The supply-side study was conducted by an interdisciplinary team at UCSB’s environmental market solutions lab (emLab) and led by principal investigators Kyle Meng (UCSB Bren School of Environmental Science & Management), Olivier Deschenes (UCSB Department of Economics), Ranjit Deshmukh (UCSB Environmental Studies Department), David Lea (UCSB Earth Science Department), and Paige Weber (UNC Chapel Hill Department of Economics).
Currently, the transportation sector – when including fossil fuel extraction and refining – constitutes roughly 50% of the state’s greenhouse gas emissions, making it a priority target for reducing California’s air pollution and greenhouse gas emissions. Without strong policies and efforts in place to equitably manage a decline of extraction and refining, health impacts and air pollution exposure from refining and extraction would likely fall unevenly across groups who are exposed to the industry’s environmental effects.

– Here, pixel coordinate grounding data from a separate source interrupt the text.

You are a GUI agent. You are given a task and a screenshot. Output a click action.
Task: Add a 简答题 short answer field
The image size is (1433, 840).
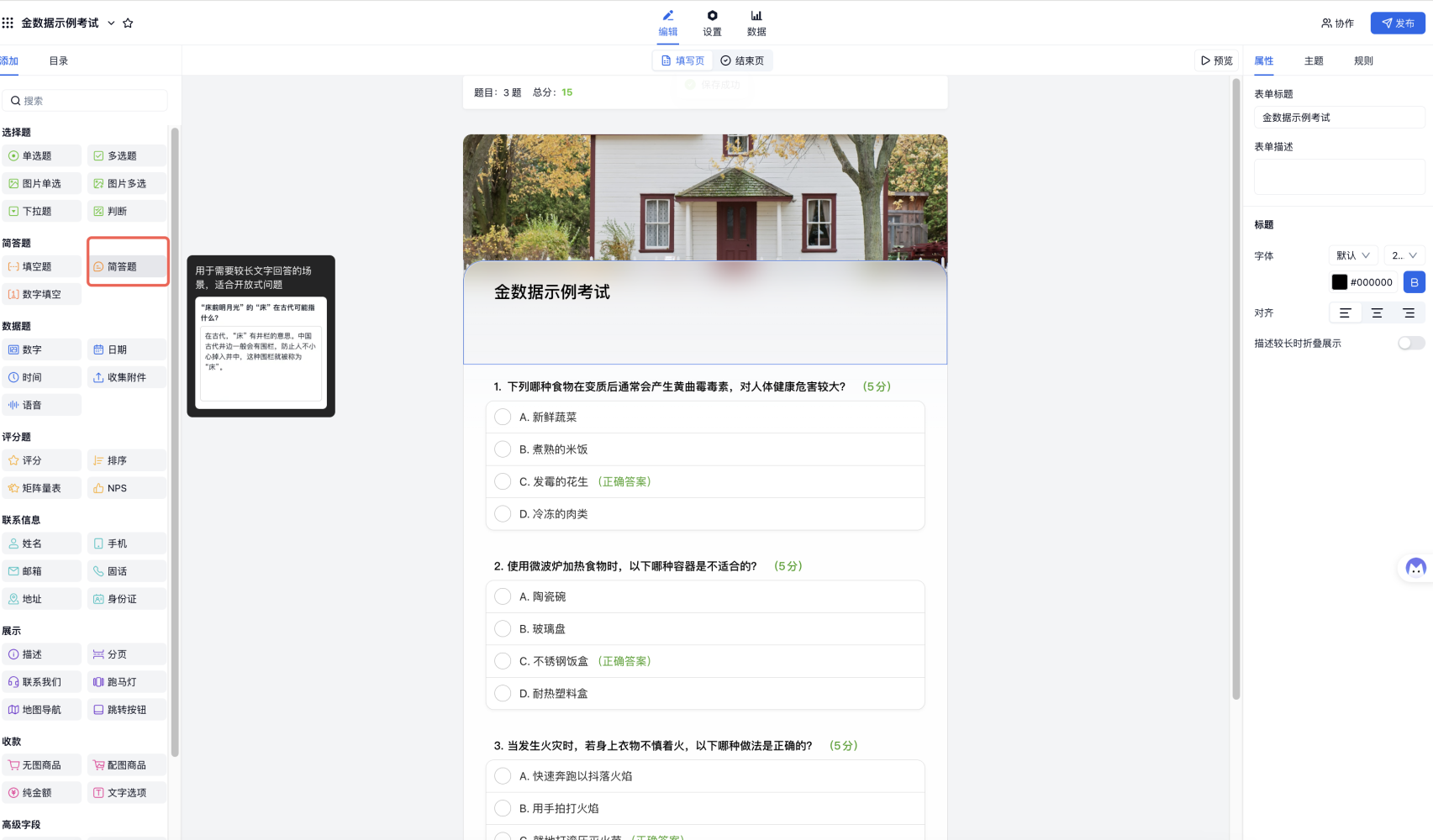(127, 266)
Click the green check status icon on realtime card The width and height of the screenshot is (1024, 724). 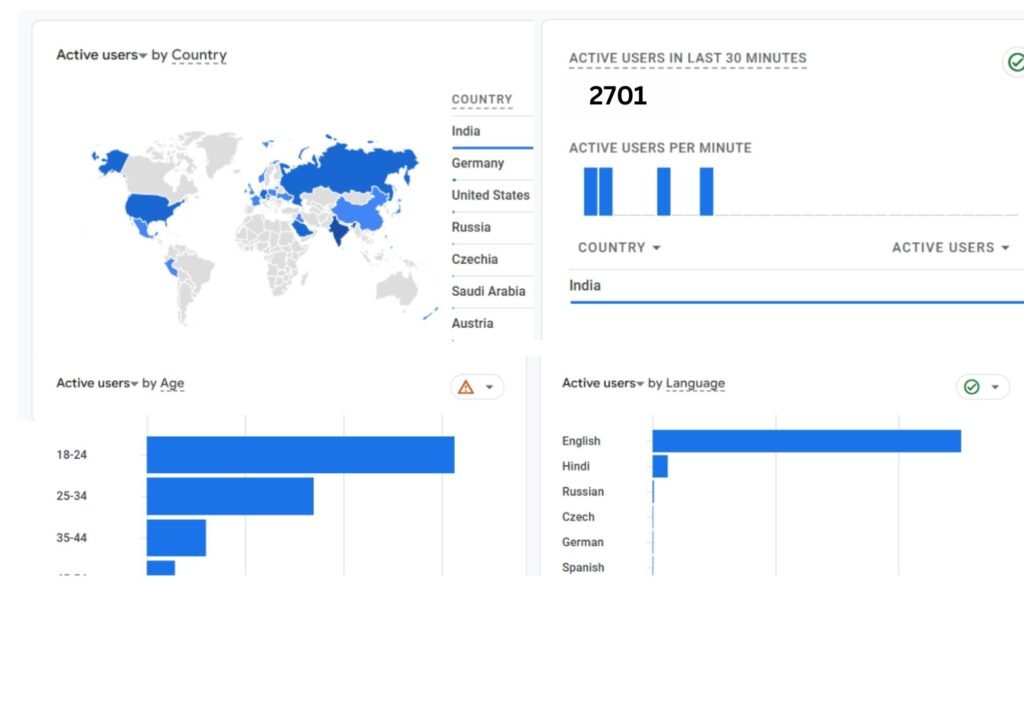1015,63
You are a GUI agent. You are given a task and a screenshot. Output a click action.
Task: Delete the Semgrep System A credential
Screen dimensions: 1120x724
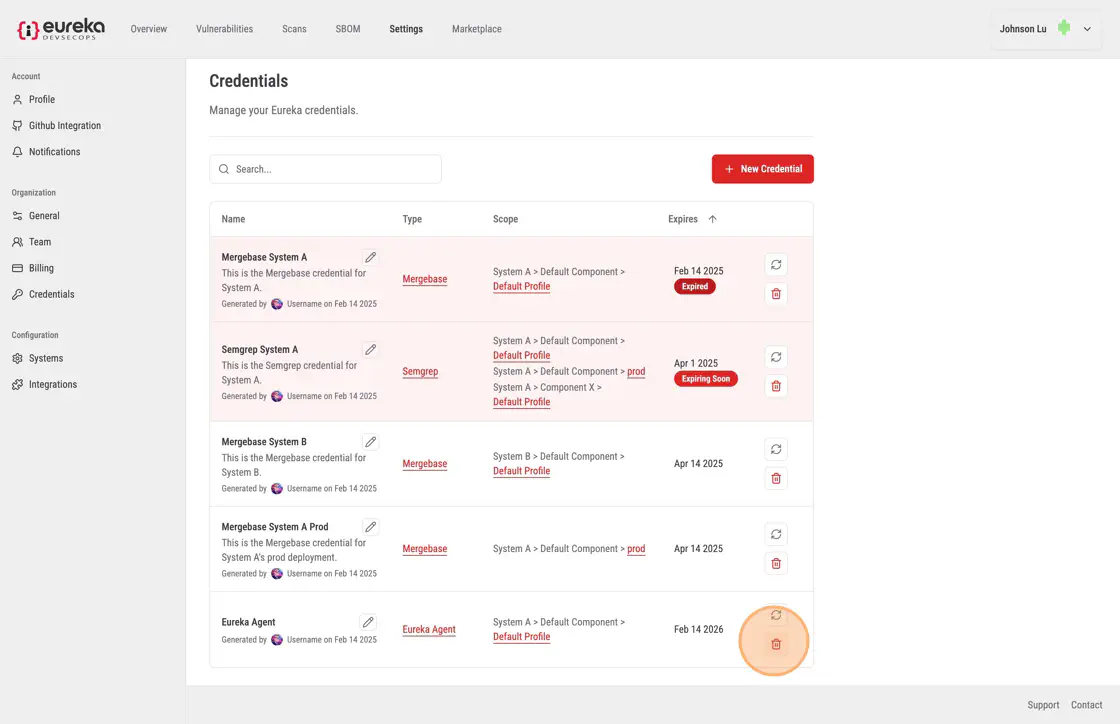[x=775, y=386]
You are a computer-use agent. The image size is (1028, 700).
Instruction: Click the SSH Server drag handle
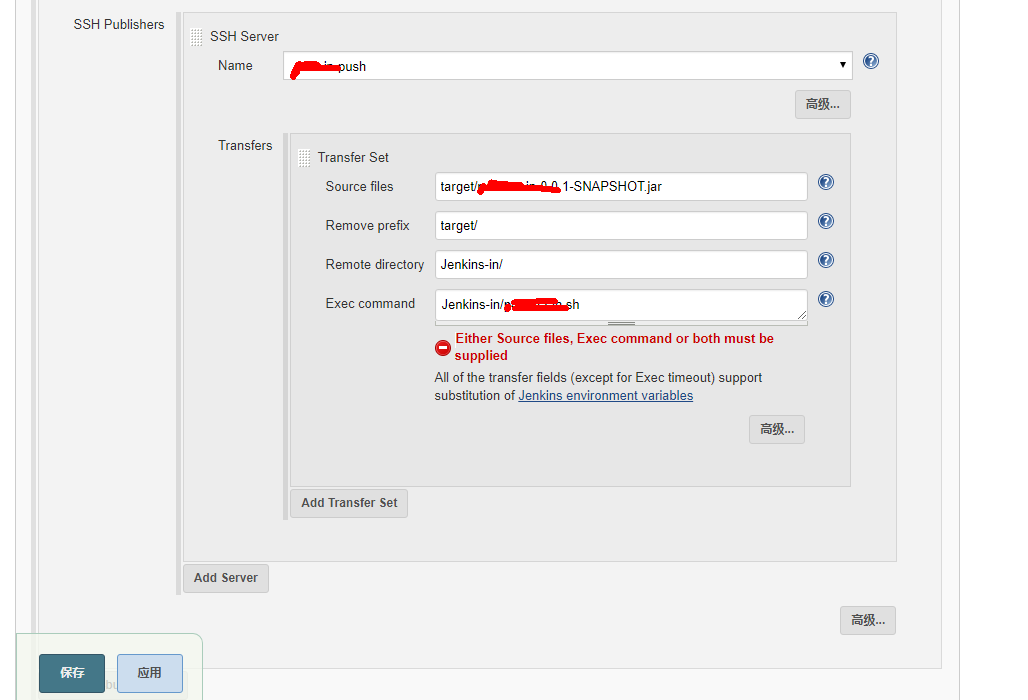(197, 37)
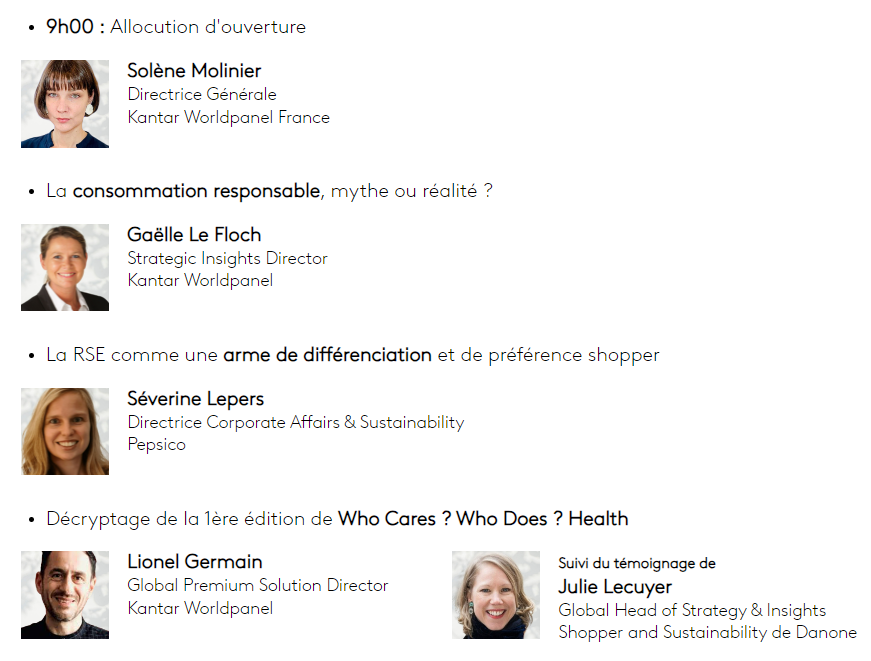Click 'Global Premium Solution Director' title
Screen dimensions: 871x661
pyautogui.click(x=258, y=585)
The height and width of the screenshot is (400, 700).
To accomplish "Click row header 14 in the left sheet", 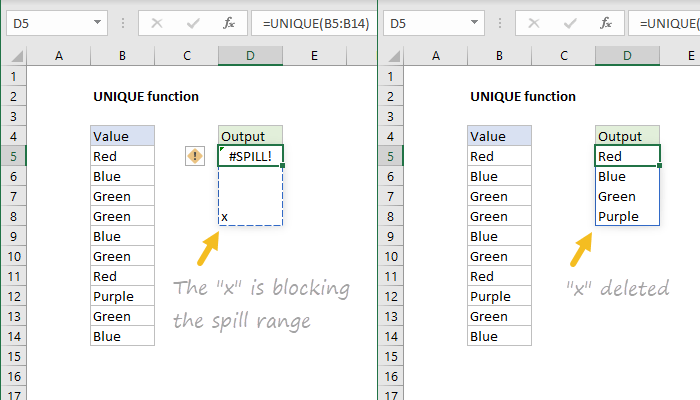I will coord(14,336).

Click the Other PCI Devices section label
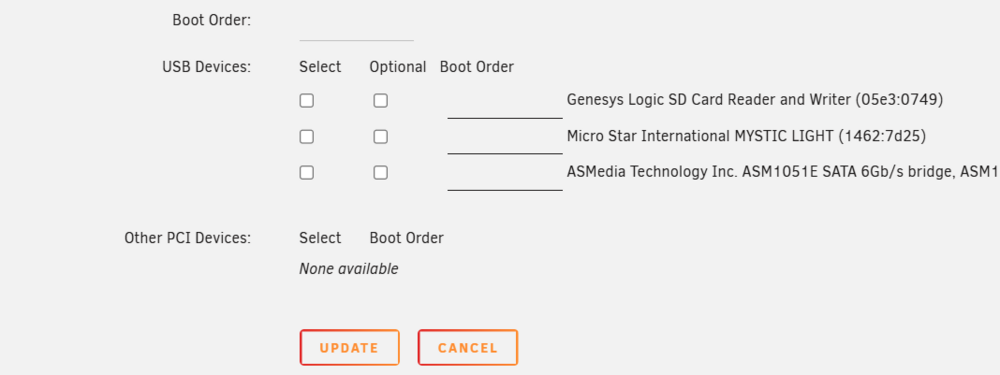pos(188,239)
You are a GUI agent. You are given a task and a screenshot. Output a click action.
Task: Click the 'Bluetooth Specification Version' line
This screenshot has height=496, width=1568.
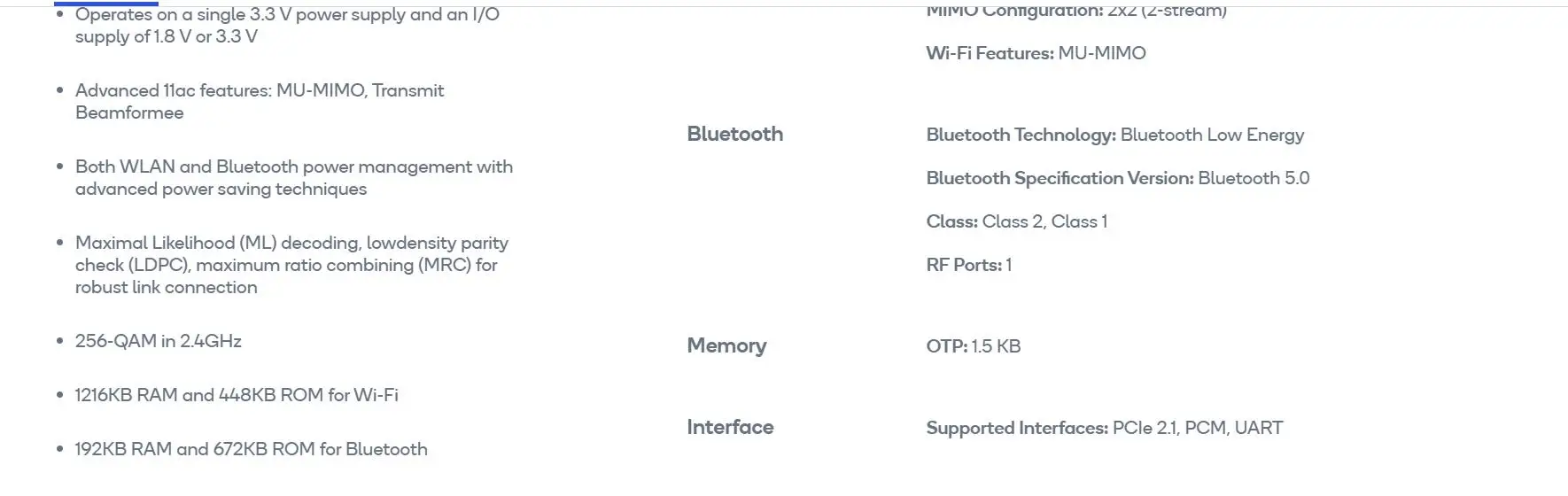1117,178
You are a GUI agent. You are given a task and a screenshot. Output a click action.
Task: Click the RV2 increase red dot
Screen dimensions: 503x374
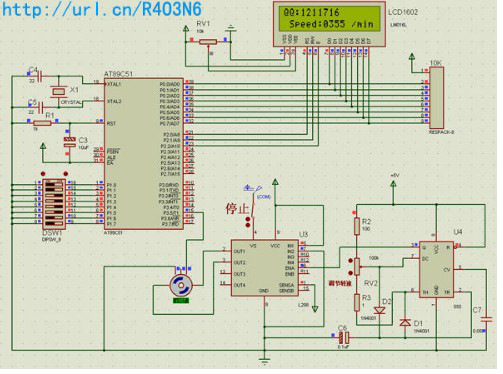[350, 261]
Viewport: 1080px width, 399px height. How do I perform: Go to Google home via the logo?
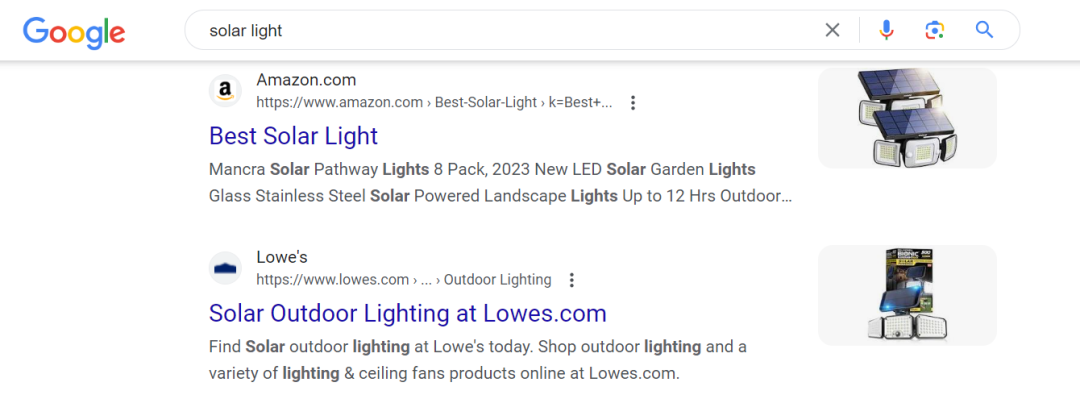(74, 32)
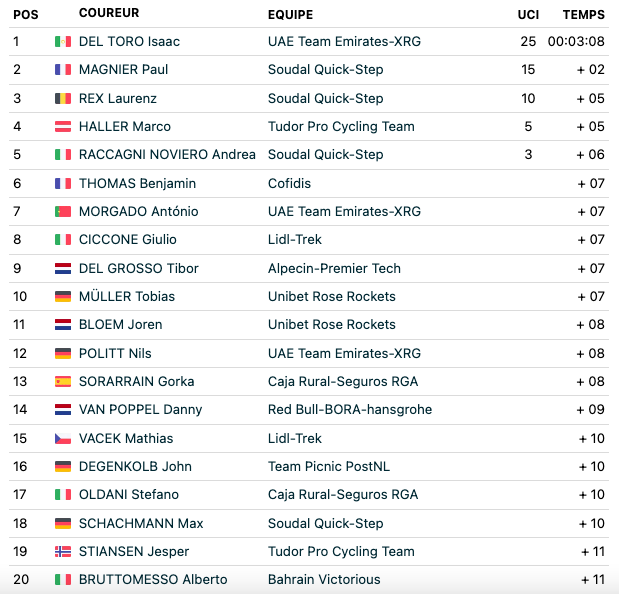
Task: Click the EQUIPE column header
Action: 291,15
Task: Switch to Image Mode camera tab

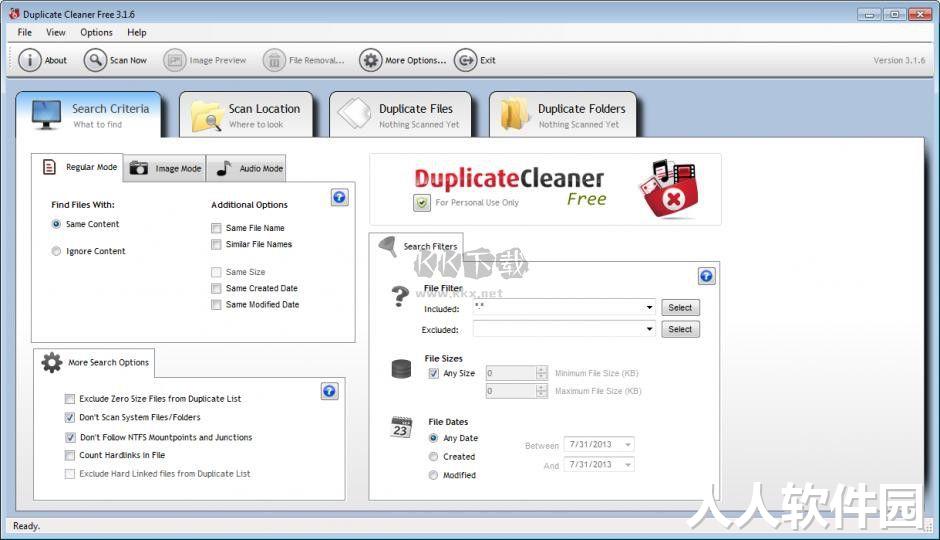Action: [x=165, y=168]
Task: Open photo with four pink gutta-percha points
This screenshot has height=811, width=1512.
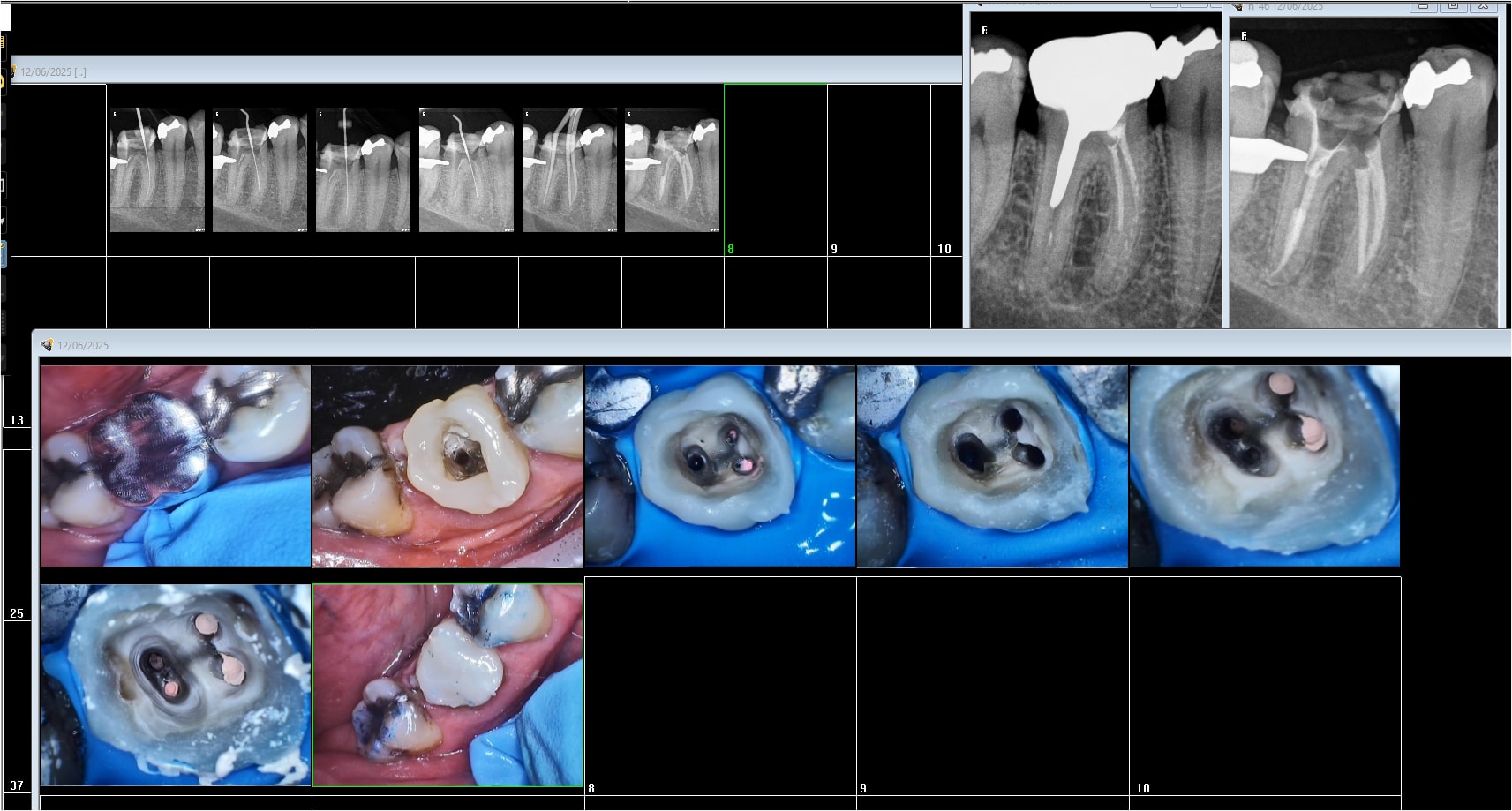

“Our study attempts to provide options to the state to support the transportation sector’s move away from fossil fuels in a way that narrows existing inequities in environmental and health impacts for communities closest to extraction sites and oil refineries,” said Meng, an associate professor in UC Santa Barbara’s Bren School, and the Climate and Energy program co-director for emLab. The report also documents how decarbonization policies could impact total employment and compensation in California.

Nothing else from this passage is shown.